■ EXTRACTOS DE ENTRADAS
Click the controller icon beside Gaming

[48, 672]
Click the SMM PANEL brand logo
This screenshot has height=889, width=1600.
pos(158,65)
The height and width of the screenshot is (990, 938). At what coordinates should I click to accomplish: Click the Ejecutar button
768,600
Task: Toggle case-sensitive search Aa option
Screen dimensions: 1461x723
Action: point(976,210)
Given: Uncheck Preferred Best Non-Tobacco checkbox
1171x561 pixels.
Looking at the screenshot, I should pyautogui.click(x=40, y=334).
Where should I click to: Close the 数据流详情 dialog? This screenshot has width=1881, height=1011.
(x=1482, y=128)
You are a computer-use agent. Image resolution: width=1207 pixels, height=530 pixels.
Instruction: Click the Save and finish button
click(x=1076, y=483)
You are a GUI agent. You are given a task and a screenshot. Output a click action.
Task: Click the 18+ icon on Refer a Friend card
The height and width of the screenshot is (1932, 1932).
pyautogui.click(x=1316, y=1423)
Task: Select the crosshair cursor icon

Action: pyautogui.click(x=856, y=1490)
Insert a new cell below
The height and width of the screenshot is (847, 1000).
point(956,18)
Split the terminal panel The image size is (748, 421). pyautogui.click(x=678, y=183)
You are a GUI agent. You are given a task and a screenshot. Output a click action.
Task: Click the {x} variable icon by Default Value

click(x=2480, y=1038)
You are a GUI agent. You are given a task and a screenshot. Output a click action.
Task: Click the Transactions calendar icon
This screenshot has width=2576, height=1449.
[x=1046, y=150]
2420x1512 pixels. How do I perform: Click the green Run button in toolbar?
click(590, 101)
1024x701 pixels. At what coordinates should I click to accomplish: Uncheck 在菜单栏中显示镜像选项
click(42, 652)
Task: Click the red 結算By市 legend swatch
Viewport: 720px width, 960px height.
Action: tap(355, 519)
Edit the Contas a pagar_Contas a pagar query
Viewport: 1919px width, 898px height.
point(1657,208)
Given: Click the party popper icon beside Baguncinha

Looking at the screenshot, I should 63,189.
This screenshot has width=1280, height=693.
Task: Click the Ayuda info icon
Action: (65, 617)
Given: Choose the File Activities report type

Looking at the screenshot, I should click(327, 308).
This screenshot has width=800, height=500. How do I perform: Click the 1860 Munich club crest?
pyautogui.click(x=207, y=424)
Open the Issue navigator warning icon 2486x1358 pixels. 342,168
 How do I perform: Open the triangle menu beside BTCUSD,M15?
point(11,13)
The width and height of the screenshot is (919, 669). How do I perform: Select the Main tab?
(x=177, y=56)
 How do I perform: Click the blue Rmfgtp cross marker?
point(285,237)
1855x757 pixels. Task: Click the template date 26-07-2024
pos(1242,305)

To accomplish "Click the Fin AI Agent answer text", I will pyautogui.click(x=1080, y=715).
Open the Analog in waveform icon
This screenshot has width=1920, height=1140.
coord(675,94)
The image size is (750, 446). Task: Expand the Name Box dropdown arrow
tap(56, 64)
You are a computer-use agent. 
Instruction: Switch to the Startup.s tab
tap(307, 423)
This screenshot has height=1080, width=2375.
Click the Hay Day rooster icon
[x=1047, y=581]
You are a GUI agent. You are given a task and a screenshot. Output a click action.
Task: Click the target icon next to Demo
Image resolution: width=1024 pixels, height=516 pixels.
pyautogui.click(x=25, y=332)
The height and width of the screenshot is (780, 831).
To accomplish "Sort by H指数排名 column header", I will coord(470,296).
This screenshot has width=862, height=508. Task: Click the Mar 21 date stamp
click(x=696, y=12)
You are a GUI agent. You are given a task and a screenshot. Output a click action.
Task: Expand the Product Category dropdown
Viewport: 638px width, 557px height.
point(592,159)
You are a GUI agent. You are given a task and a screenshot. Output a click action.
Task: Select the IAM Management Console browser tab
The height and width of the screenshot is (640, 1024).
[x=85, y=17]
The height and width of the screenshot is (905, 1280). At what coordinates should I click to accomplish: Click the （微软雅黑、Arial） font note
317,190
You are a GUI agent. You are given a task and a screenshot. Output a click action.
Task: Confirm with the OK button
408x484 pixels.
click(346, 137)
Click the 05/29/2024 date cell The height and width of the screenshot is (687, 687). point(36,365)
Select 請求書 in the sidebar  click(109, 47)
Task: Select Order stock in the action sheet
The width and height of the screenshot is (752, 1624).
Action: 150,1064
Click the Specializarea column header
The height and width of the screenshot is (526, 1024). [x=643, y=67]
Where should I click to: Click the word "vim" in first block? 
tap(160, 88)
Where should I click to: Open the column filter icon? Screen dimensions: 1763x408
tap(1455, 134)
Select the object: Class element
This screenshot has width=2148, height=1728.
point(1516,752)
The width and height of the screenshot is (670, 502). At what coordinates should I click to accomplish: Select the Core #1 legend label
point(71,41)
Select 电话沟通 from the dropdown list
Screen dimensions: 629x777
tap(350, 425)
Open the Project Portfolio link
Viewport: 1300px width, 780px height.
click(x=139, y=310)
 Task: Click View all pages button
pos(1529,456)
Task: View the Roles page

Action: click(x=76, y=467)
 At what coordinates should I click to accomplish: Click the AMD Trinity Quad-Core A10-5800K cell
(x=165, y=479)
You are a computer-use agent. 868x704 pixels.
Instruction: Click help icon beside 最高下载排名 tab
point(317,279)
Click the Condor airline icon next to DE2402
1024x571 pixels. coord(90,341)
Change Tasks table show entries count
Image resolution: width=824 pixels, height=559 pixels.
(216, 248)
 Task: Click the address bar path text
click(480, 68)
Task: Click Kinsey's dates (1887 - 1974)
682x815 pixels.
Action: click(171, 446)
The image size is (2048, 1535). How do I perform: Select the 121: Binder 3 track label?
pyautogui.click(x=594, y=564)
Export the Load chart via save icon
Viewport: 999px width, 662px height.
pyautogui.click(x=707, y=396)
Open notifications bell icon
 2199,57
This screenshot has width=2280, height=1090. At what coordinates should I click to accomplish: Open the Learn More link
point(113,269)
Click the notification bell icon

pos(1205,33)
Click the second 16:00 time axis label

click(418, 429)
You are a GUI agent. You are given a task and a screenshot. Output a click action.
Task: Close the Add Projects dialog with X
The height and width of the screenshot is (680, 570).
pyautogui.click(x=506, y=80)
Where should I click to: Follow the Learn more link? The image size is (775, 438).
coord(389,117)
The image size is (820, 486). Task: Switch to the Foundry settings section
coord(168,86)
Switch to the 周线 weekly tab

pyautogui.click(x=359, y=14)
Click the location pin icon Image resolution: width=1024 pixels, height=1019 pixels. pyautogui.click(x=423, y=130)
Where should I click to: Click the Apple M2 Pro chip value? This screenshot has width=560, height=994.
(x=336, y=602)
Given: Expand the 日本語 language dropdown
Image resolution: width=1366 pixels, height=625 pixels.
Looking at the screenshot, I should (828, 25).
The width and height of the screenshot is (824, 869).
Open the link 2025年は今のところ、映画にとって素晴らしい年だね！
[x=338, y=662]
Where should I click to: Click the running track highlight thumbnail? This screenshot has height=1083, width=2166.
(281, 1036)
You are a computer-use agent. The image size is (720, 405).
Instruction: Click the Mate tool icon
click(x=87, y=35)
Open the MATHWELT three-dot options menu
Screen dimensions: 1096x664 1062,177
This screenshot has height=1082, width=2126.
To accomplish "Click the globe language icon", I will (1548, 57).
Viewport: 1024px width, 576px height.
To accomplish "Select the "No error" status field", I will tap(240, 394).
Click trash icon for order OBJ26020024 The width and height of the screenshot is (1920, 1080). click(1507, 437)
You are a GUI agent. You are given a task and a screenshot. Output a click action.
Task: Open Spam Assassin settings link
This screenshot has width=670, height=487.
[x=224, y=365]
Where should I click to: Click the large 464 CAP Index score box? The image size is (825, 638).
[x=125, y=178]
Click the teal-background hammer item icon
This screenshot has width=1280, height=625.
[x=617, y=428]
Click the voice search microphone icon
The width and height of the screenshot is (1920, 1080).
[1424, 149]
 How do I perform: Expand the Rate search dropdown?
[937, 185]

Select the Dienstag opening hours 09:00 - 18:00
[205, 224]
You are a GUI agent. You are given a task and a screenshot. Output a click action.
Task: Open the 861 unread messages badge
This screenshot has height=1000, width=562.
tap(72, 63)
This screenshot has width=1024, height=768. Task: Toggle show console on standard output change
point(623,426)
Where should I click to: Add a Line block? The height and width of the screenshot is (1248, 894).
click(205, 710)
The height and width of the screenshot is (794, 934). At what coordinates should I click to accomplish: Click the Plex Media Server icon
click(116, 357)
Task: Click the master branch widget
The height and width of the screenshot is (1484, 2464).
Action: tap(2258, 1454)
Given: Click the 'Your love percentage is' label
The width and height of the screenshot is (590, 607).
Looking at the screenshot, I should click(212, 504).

■ TU OBJETIVO
Devuelve todas las líneas de las entradas de arriba que contengan la palabra "Expand", tal cual aparecen. Ten en cuenta las mayúsculas y minúsculas.

■ RESPUESTA
The image size is (750, 446). Task: Expand the Name Box dropdown arrow
Task: Expand the Product Category dropdown
Given: Expand the 日本語 language dropdown
 How do I perform: Expand the Rate search dropdown?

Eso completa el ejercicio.